Jika ingin menurunkan berat badan, mungkin bisa mulai dengan memasukan menu salad hijau. Penelitian telah menunjukkan bahwa mengonsumsi hidangan awal yang rendah kalori, seperti salad hijau 150 kalori atau kurang, meningkatkan rasa kenyang (perasaan kenyang) dan mengurangi jumlah total kalori yang dimakan selama makan.

Rolls, peneliti utama studi ini, menunjukkan bahwa “lebih besar lebih baik” selama salad lebih besar volumenya, bukan dalam kalori, yang berarti lebih banyak sayuran dan lebih sedikit pakaian dan tambahan lemak lainnya.

Rolls bersama para peneliti tersebut melihat pengurangan kalori yang dikonsumsi ketika orang makan salad dengan volume 1 1/2 cup dan 3 cup dengan total kalori sekitar 100 kalori. Salad 3 cup, 100 kalori mengurangi total kalori yang dikonsumsi saat makan sekitar 55.

  1. Makan Salad untuk Mendapatkan Lemak Cerdas

Makan sedikit lemak baik (seperti lemak tak jenuh tunggal yang ditemukan dalam minyak zaitun, alpukat, dan kacang-kacangan) dengan sayuran kita membantu tubuh kita untuk menyerap phytochemical pelindung, seperti likopen dari tomat dan lutein dari sayuran hijau gelap.

Sebuah studi baru-baru ini dari Ohio State University mengukur seberapa baik phytochemical diserap oleh tubuh setelah orang makan salad selada, wortel, dan bayam, dengan atau tanpa 2 1/2 sendok makan alpukat. Pemakan alpukat menyerap alfa-karoten delapan kali lebih banyak dan beta-karoten 13 kali lebih banyak (keduanya dianggap membantu melindungi terhadap kanker dan penyakit jantung) daripada kelompok yang makan salad tanpa alpukat.

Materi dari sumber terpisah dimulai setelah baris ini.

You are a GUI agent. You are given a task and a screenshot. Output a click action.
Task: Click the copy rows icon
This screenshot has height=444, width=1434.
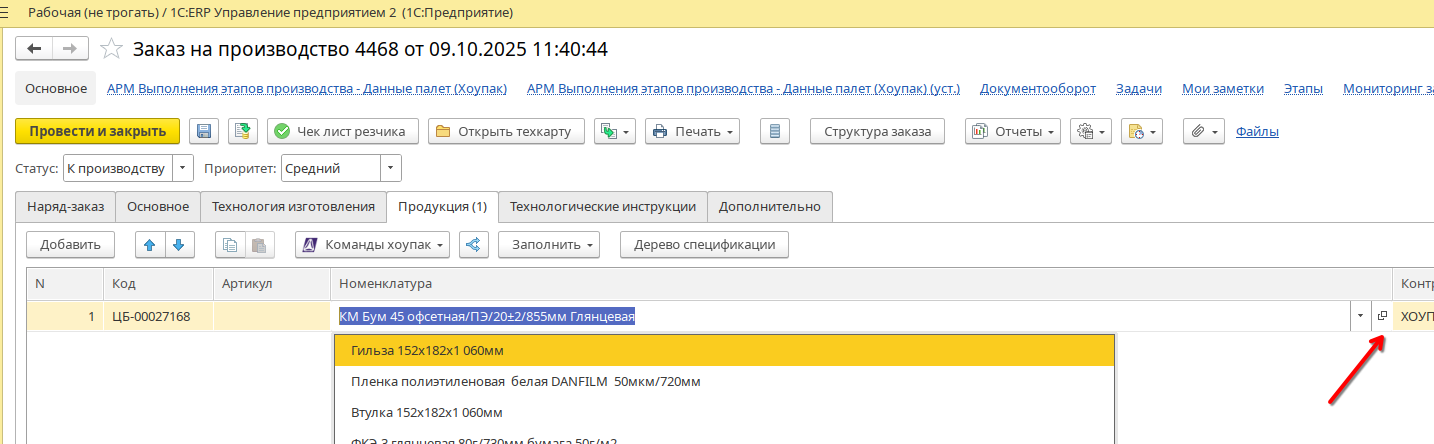230,245
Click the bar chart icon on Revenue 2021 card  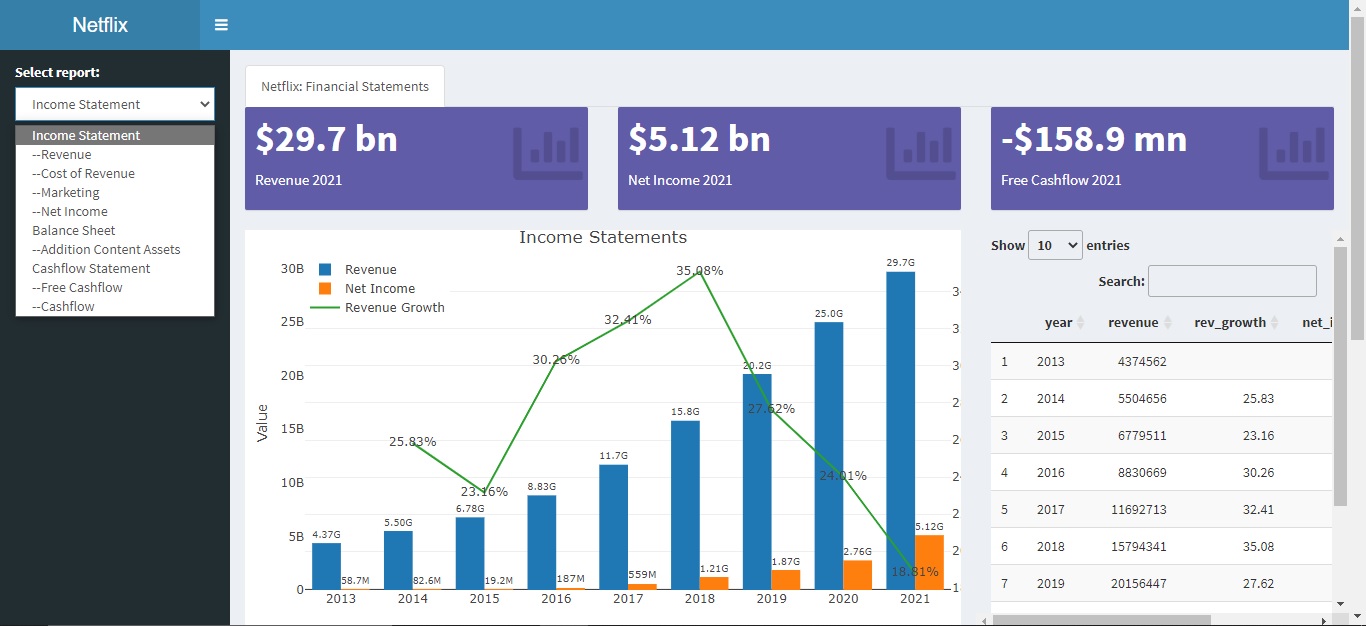pos(548,154)
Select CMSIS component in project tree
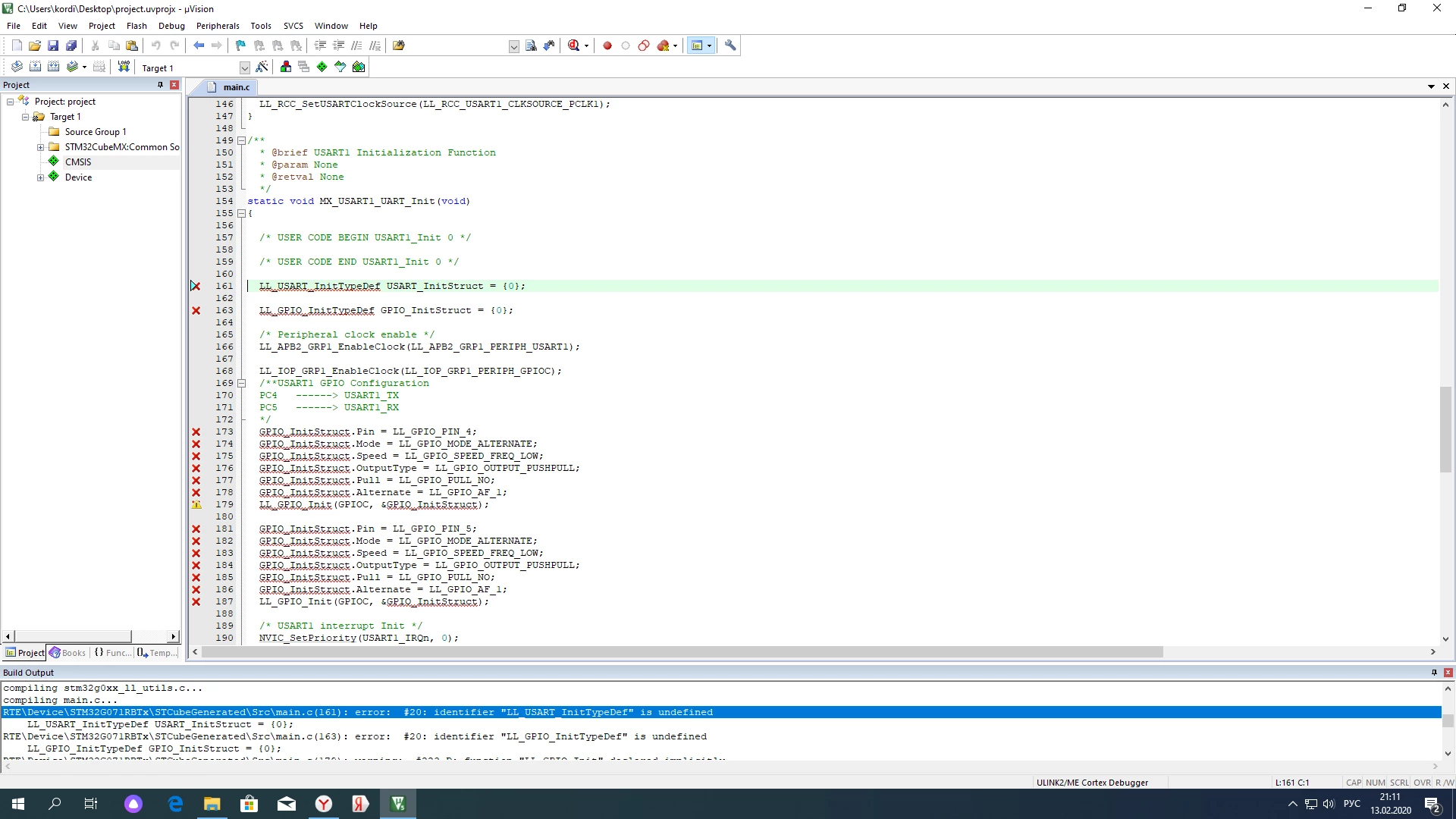 coord(77,162)
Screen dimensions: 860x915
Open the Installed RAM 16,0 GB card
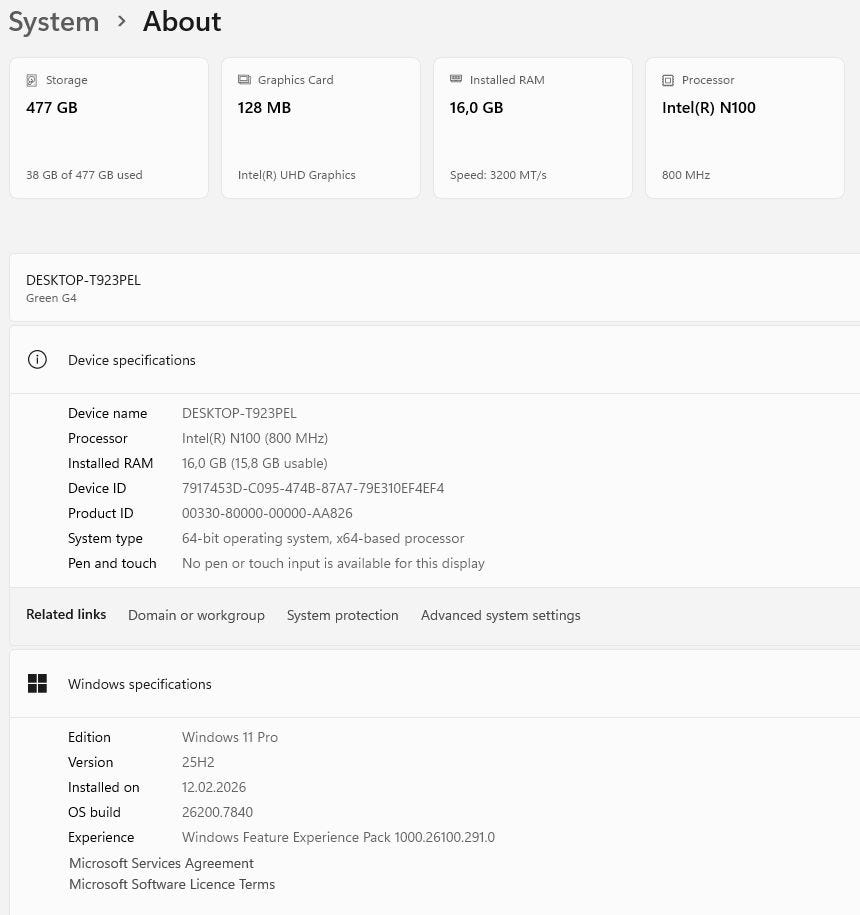coord(532,128)
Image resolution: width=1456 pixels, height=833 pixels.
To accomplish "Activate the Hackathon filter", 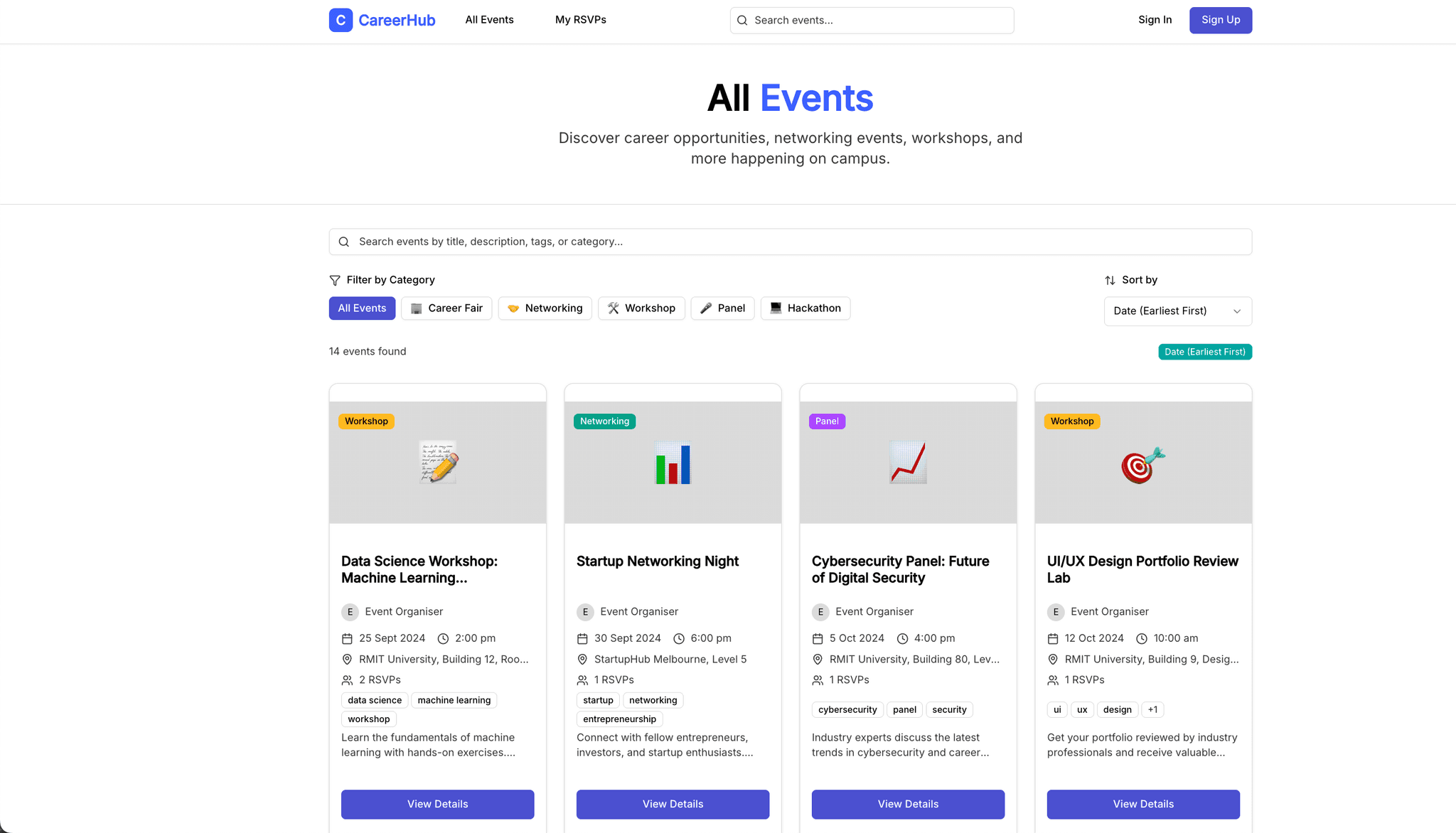I will coord(805,308).
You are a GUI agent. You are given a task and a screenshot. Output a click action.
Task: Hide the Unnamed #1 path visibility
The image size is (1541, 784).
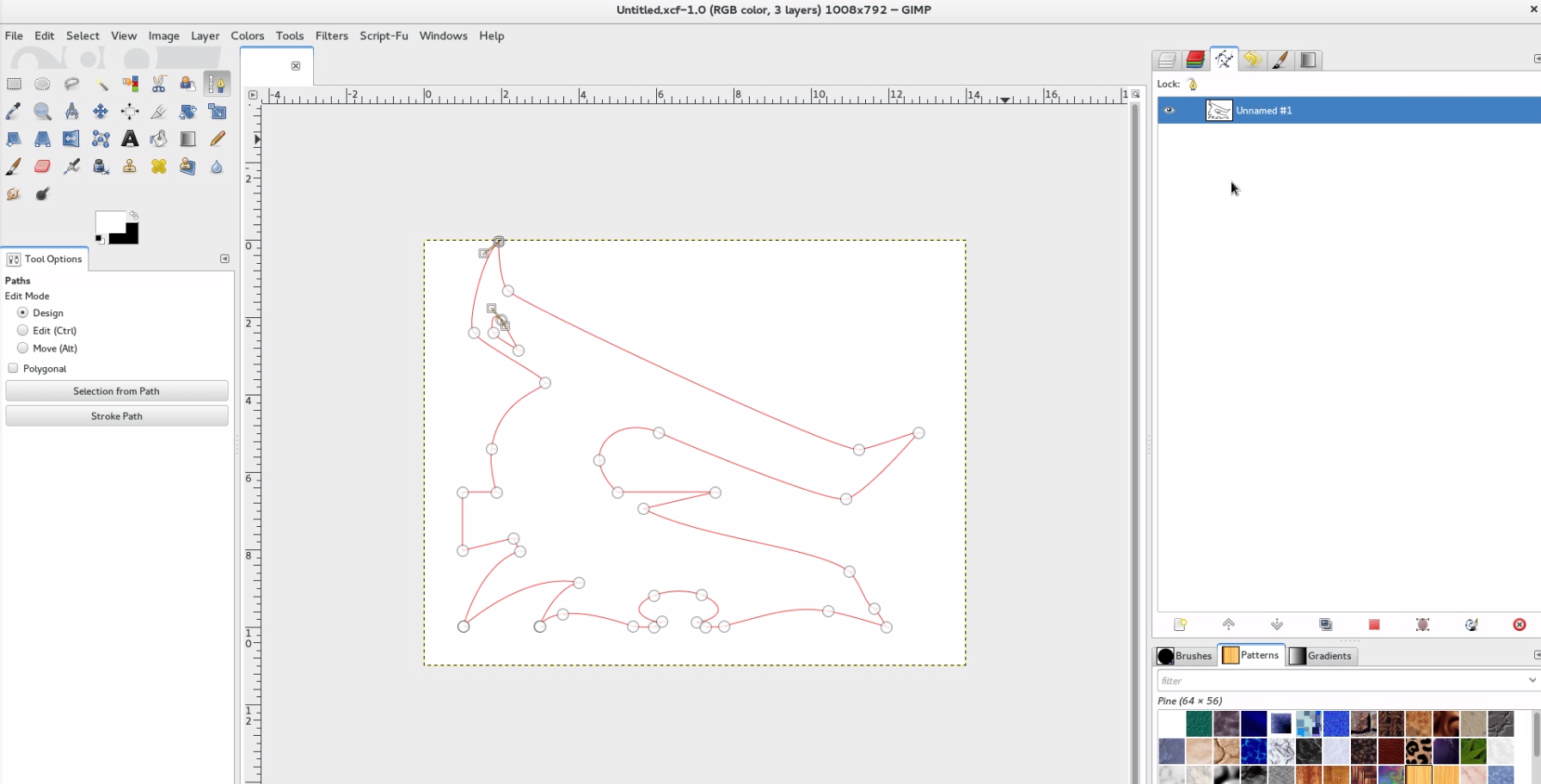tap(1169, 111)
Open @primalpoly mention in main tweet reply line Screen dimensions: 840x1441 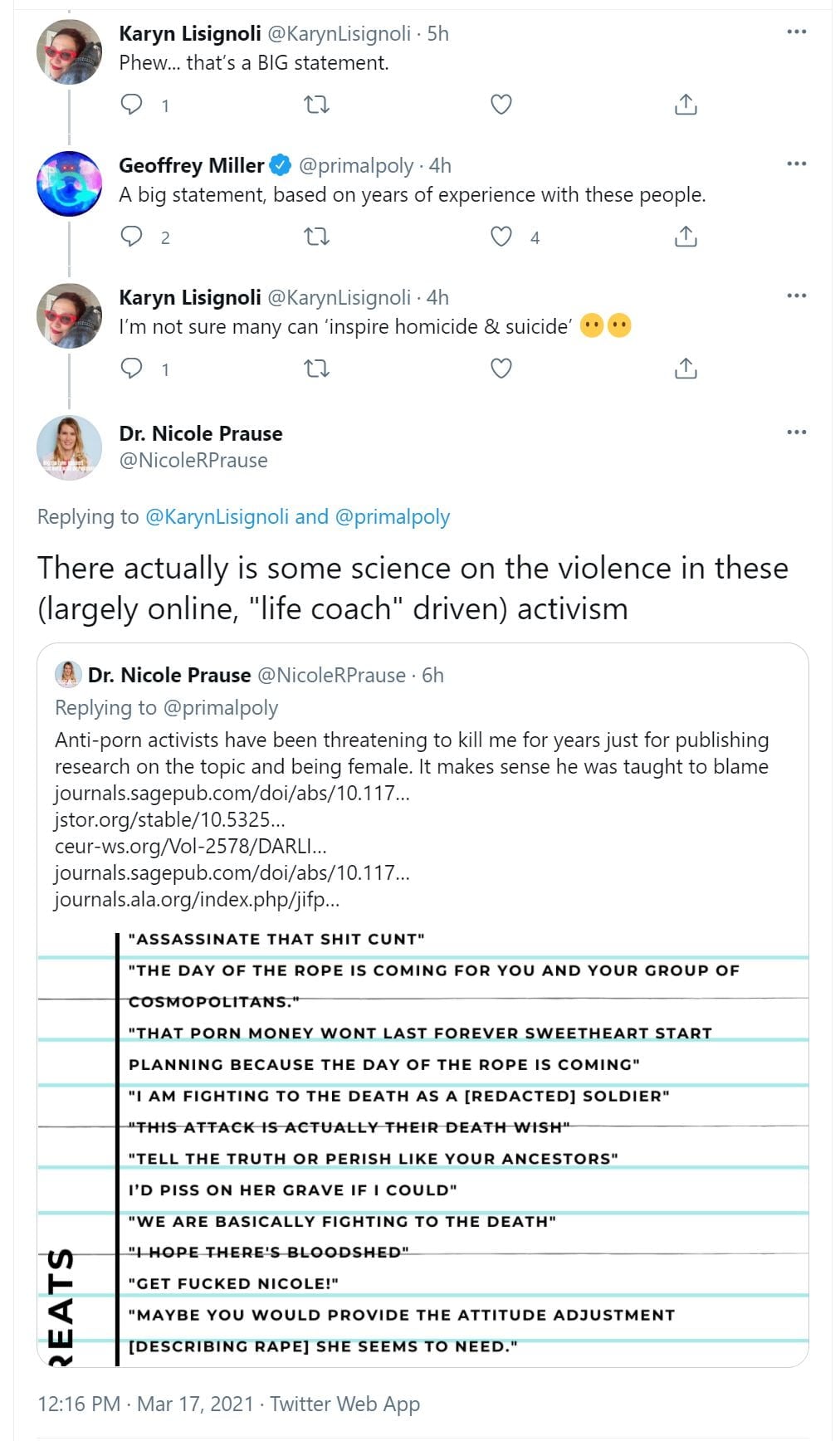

Jika kita menambahkan sedikit minyak zaitun pada salad, mungkin umur kita akan bertambah beberapa tahun. Penelitian Italia pada orang berusia 60 dan yang lebih tua telah menyarankan bahwa diet yang mengandung banyak minyak zaitun dan sayuran mentah dihubungkan dengan penurunan angka kematian.

Terbukti salad tak hanya memiliki rasa yang enak tapi juga bermanfaat bagi kesehatan. Salad Waldorf adalah salah satu jenis salad yang baik untuk kesehatan karena mengandung buah-buahan dan sayuran. Jadi, saatnya mencoba salad Waldorf, bukan?